- Film poster
- Directed by: Bruce LaBruce
- Written by: Bruce LaBruce
- Starring: Susanne Sachße
- Cinematography: James Carman
- Edited by: Judy Landkammer
- Release dates: 13 February 2017 (Berlin); 2 November 2017 (Germany);
- Running time: 91 minutes
- Country: Germany
- Language: English

= The Misandrists =

2017 film

The Misandrists is a 2017 English-language German drama film directed by Bruce LaBruce. It was screened in the Panorama section at the 67th Berlin International Film Festival.

The film centres on a radical feminist group plotting a revolution to overthrow patriarchy in Germany.
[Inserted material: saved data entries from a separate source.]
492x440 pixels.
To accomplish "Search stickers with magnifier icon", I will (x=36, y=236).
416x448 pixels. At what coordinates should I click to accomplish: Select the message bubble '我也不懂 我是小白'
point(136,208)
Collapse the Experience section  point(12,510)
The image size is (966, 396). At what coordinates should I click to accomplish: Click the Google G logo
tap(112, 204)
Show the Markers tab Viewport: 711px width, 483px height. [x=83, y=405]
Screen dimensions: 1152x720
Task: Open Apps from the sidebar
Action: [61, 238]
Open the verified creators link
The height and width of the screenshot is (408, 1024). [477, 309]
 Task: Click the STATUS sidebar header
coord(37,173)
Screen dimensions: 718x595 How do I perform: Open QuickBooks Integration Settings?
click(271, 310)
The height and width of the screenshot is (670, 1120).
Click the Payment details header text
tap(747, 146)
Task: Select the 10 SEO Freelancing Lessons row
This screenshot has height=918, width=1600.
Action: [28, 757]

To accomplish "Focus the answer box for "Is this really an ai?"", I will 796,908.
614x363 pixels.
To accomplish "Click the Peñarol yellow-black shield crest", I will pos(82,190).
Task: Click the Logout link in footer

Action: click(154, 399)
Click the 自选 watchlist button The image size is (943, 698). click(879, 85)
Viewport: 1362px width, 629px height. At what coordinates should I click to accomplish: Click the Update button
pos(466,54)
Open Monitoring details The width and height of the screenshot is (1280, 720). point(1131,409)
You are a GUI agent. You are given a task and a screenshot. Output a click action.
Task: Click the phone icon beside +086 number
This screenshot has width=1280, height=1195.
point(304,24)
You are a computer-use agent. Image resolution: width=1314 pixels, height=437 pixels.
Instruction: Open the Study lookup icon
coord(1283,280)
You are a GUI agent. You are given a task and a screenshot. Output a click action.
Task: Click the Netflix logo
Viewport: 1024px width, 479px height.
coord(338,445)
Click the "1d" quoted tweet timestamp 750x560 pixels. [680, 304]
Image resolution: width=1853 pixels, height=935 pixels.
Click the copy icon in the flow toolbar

It is thematically linked with LaBruce's shorter film Ulrike's Brain, which premiered in the Berlin Film Festival's Forum program in the same week.

==Cast==
- Susanne Sachße as Big Mother
- Viva Ruiz as Sister Dagmar
- Kembra Pfahler as Sister Kembra
- Caprice Crawford as Sister Barbara
- Grete Gehrke as Sister Grete

==Reception==

Metacritic, which uses a weighted average, assigned the film a score of 56 out of 100, based on 11 critics, indicating "mixed or average" reviews.